Emotions running high, for sure, on both sides of the Atlantic.
FRENCH AIR TRAFFIC CONTROLLER NEWS:
They’ve ended their strike early. DK and I will now be able to fly back to the U.K. tomorrow as planned. Even though we haven't finished editing.
THE PLAN:
Get back to Suffolk, see what’s what Stateside and come back to France and finish the project—when we can. We went out for dinner tonight since our hosts had a party to go to. Town called La Baule. The first time we'd actually felt like we were in France, having been cooped in the studio since Tuesday, seeing the sun only at breakfast and maybe at lunch break on the terrace.
RENTAL CAR NEWS:
About ten minutes after we got back from dinner we heard a car go past the guest house on the little stone drive and figured the hosts were home from their party. Nope. Denis, just setting out the trash, discovered our Opel rental halfway down the drive and halfway up a steep bank, sideways, one wheel in the air. Apparently the emergency brake was NOT “on” when I’d parked it earlier, as I’d thought it was—I’d fiddled with the switch forever, it was confusing even with the manual in front of me. The car I guess thought about it for awhile then decided to quietly roll forward and take a sharp left and head south down the steep drive, just missing a stone wall and the host's Mini by inches. Then Denis, on the slope above it, nearly slipped underneath it trying to pull up the driver’s door so I could maybe drop down into it and start it up and see if I could turn the wheels and, please God, get the bloody thing level again, which I managed, then got it facing the right direction (again missing the host’s Mini by inches) and back up the drive and into its correct parking spot this time with the brake REALLY “on”. I hope. I will now get no sleep worried about THE CAR.

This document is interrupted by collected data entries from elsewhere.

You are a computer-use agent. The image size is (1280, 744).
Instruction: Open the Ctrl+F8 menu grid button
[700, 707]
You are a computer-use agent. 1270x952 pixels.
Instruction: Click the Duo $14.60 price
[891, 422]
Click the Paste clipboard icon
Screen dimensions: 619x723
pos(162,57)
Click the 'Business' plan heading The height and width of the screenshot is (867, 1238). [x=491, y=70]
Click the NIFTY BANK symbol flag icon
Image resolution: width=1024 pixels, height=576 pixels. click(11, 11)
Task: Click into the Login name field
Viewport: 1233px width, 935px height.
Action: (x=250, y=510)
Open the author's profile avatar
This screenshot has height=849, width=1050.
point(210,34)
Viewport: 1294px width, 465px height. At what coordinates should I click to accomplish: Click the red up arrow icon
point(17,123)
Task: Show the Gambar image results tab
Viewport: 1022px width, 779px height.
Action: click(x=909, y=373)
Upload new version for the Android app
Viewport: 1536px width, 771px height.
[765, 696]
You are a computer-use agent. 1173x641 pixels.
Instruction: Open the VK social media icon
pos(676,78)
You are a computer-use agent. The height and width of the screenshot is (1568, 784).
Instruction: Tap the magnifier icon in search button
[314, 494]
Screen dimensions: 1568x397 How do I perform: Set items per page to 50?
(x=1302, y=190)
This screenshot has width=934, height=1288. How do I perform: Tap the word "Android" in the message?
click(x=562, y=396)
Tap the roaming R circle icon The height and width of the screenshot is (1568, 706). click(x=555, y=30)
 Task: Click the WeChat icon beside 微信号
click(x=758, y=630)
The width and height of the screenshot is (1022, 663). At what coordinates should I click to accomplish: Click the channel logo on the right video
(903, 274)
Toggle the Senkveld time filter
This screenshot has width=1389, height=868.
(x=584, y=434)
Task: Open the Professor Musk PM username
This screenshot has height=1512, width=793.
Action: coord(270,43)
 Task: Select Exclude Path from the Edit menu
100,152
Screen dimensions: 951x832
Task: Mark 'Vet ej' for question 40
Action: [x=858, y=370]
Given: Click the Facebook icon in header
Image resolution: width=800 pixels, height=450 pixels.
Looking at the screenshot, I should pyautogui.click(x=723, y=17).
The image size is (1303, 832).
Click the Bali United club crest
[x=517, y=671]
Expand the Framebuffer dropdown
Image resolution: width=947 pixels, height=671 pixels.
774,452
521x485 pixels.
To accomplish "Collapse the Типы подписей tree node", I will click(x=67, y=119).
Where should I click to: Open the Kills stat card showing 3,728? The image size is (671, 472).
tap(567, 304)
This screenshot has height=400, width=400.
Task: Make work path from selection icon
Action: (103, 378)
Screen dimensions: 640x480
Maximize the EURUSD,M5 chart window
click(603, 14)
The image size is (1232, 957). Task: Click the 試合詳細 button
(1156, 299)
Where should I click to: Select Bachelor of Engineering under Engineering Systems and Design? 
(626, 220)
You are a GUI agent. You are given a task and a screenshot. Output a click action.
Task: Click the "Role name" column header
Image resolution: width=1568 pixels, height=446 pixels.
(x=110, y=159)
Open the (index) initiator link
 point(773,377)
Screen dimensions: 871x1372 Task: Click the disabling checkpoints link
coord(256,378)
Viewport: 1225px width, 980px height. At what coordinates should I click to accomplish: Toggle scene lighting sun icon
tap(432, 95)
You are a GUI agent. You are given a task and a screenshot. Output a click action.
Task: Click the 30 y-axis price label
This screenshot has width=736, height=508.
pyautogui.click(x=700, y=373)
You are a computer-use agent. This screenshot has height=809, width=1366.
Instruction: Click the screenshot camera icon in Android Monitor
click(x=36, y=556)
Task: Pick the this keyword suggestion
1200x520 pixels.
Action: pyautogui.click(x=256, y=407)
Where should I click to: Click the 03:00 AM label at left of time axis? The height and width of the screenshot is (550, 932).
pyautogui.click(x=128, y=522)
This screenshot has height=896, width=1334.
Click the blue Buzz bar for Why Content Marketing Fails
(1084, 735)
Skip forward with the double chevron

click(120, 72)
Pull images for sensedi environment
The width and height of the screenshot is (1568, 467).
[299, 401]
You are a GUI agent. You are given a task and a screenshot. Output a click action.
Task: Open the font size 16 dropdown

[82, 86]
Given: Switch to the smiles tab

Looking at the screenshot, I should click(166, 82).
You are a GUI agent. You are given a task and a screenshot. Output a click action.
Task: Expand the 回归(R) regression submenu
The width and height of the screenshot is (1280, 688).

Am now weepy. Everything, I guess. Fucking Opel tipped the balance.
June 28, 2014 - Suffolk, England
Bonnie says Odd is now too uncomfortable trying to wear clothes in bed so she picked up some hospital gowns for him. She says that he is a fighter, keeps trying to stand, wants to walk. She says she doubts though that that will happen. He somehow got past the bed rails last night and landed on the floor. 911 called. Policeman came and helped him up. Terri called me to apologise, saying she couldn't get over there in time. She is now sleeping in "Peg's" bed, ie in the living room, from where she can actually see Daddy. Peg is in the den on the couch. Odd had another breathing attack or two yesterday and refused nebulizer treatment but asked Terri to stay with him and hold his hand. This is after she "changed" him and his sheets.
What is Peg doing during all this? Why isn’t she holding his hand? I should be there doing it. Terri is a better daughter to my own father than I am. Why is he getting so much morphine? Why am I delaying going over?